In the European settlement of North America, companion species were an essential component of the settler-colonial process. As Alfred Crosby and others have demonstrated, Europeans brought with them a suite of animals and plants from the old continent that they utilized both to supplant the Indigenous populations and then to reconstruct a neo-European landscape replete with grasses, shrubs, trees, and domestic animals that were either derived from, or closely approximated, European varieties.  This process had enormously detrimental effects on various native bioregions, at times completely altering their composition. 

 One of the most notable examples of this process was the replacement of native bison by imported European cattle varieties over nearly the full extent of their original range, resulting in the near extinction of the bison by the last years of the 19th century. As is well known, buffalo were an integral species in the lives of the Native communities of the prairie biogregions of the Great Plains, providing sustenance, shelter, clothing, and a variety of material goods; and the species was central to the religious life of most prairie cultures. The animal and the people had an intimate, one might say companionate, relationship. 
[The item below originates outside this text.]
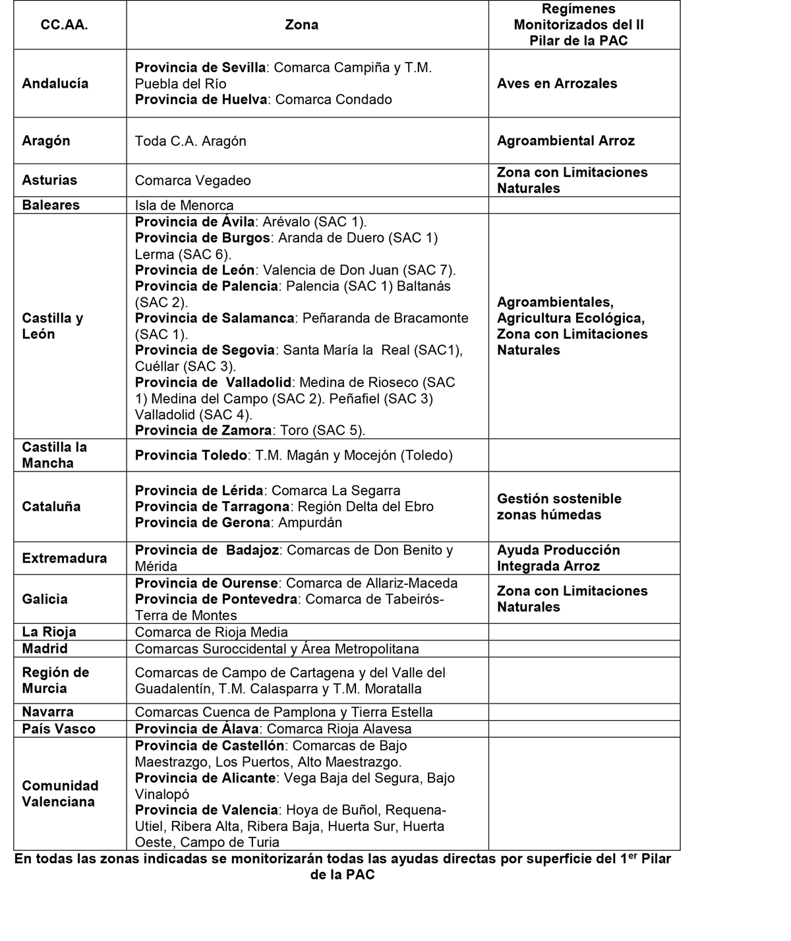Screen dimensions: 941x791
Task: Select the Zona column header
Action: [301, 25]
In the past century, the cattle ranching industry that replaced the bison hunting regime of the Indigenous populations has proven to be difficult to sustain ecologically, economically, and socially. This has resulted in renewed efforts to restore bison to some of their historic range, a project that can perhaps be seen as an attempt to renew a companionate relationship between humans and buffalo on the Great Plains. 

 In this paper I examine a number of works of non-fiction, in particular Dan O’Brien’s two memoirs, Buffalo for the Broken Heart: Restoring Life to a Black Hills Ranch and Wild Idea: Buffalo and Family in a Difficult Land, that recount efforts to supplant the settler-colonial cattle industry with a restored economy/ecology based on bison. I pay particular attention to several elements: 

1)    the efforts to prevent buffalo raised on ranches for slaughter from becoming industrialized like the cattle industry. That is, can ranched buffalo maintain much of their wildness and species autonomy? 
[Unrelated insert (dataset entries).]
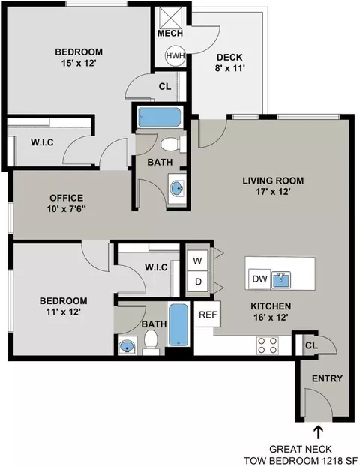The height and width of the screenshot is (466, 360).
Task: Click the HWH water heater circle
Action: (x=176, y=56)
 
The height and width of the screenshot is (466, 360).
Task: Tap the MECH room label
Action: (x=170, y=33)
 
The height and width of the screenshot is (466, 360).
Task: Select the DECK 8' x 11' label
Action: (x=230, y=63)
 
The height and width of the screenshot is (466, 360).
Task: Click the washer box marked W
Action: (x=197, y=261)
2)   the ecologically positive cascading effect of replacing cattle with buffalo, which seems to result in an increase in biological diversity and richness. 

3)    the similar potentially positive effect on familial and social relations of buffalo restoration. 
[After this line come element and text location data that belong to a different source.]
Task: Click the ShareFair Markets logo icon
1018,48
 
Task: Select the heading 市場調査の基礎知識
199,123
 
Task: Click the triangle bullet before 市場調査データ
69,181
4)   the possibility of enhanced connections between European settler-colonists and Indigenous communities based on a mutual interest in buffalo ranching.  

 In short, my paper seeks to address the question of the degree to which buffalo ranching can be seen as an effort at reconciliation between settler-colonists and both native species and Indigenous communities. Can the companionate relationship between people and bison be restored on the Great Plains, and if so, with what rippling consequences?